Problem details.
Find each line below that contains the word "This" and copy it in full.

Data supplied.
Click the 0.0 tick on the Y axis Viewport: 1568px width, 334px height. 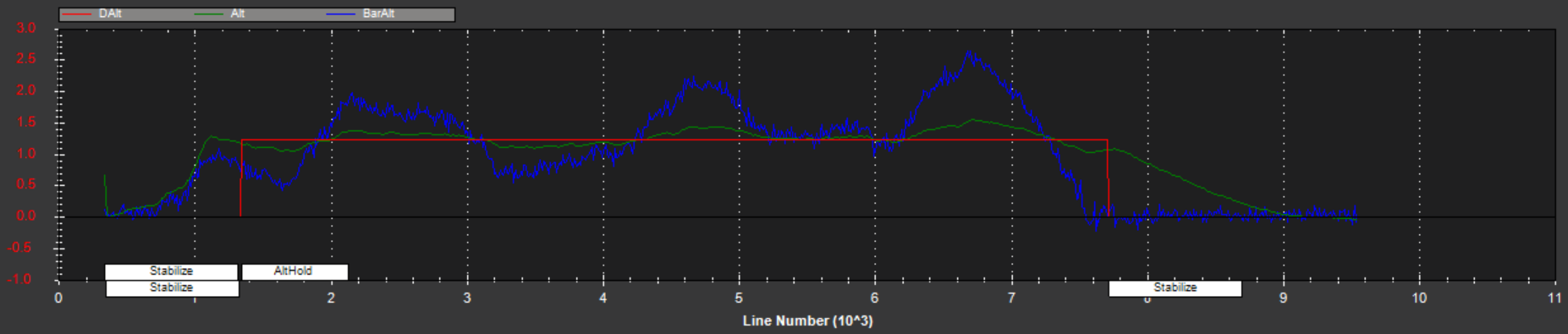click(x=26, y=216)
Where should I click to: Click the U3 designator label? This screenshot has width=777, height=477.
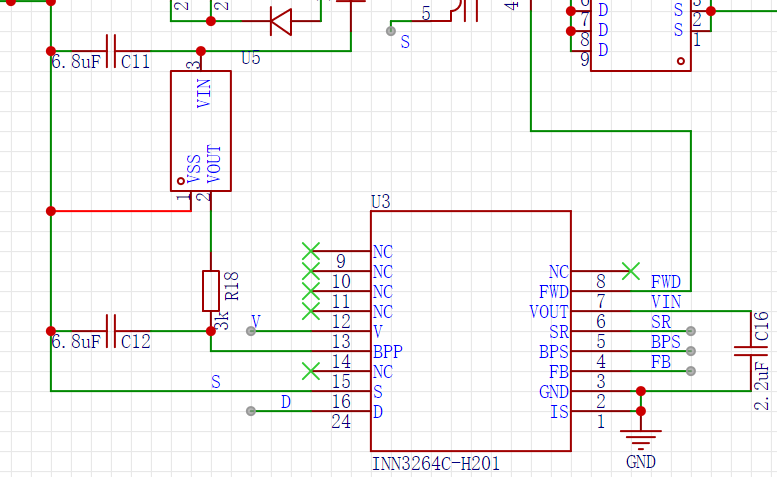coord(380,202)
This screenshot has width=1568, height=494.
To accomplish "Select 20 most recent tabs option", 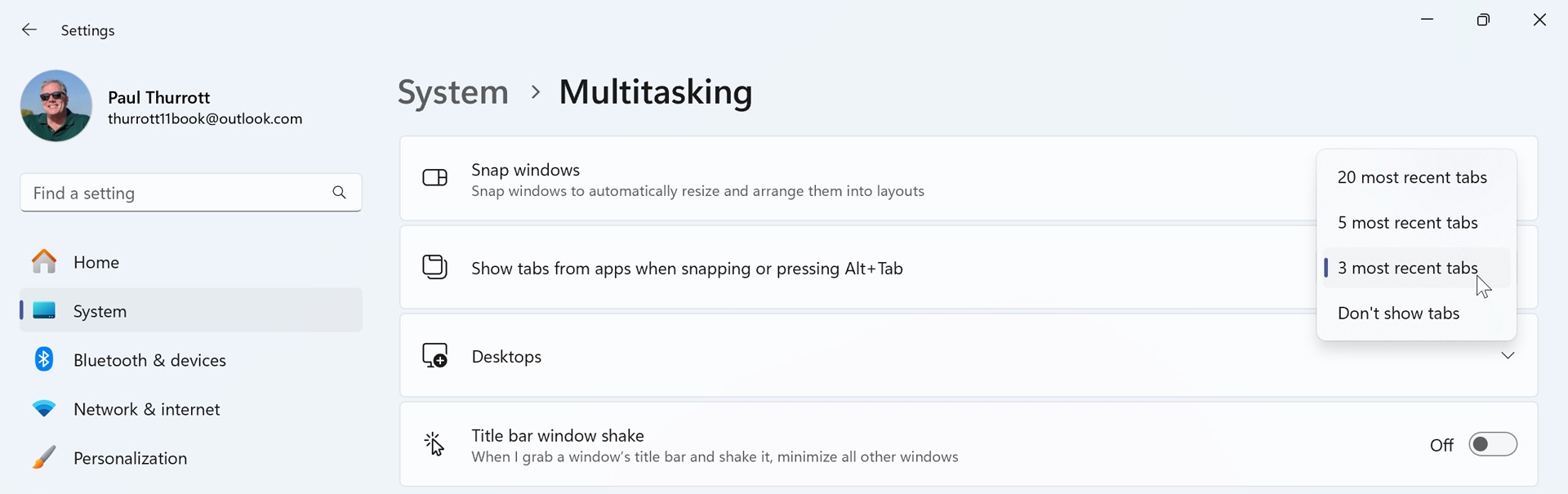I will (1412, 177).
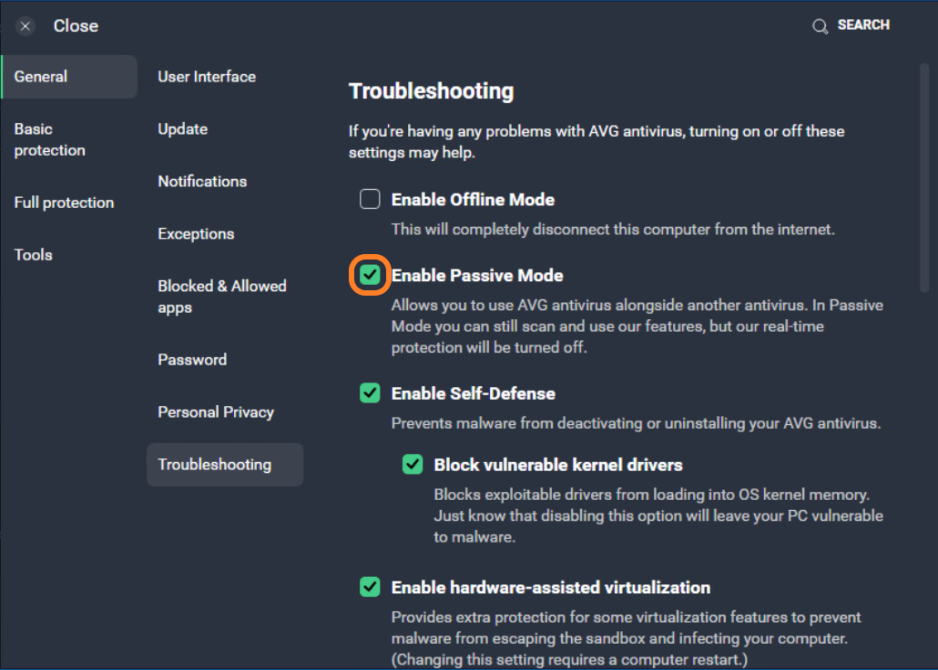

Task answer.
Where should I click to: Click the U3 designator label? This screenshot has width=777, height=477.
This screenshot has width=1568, height=494.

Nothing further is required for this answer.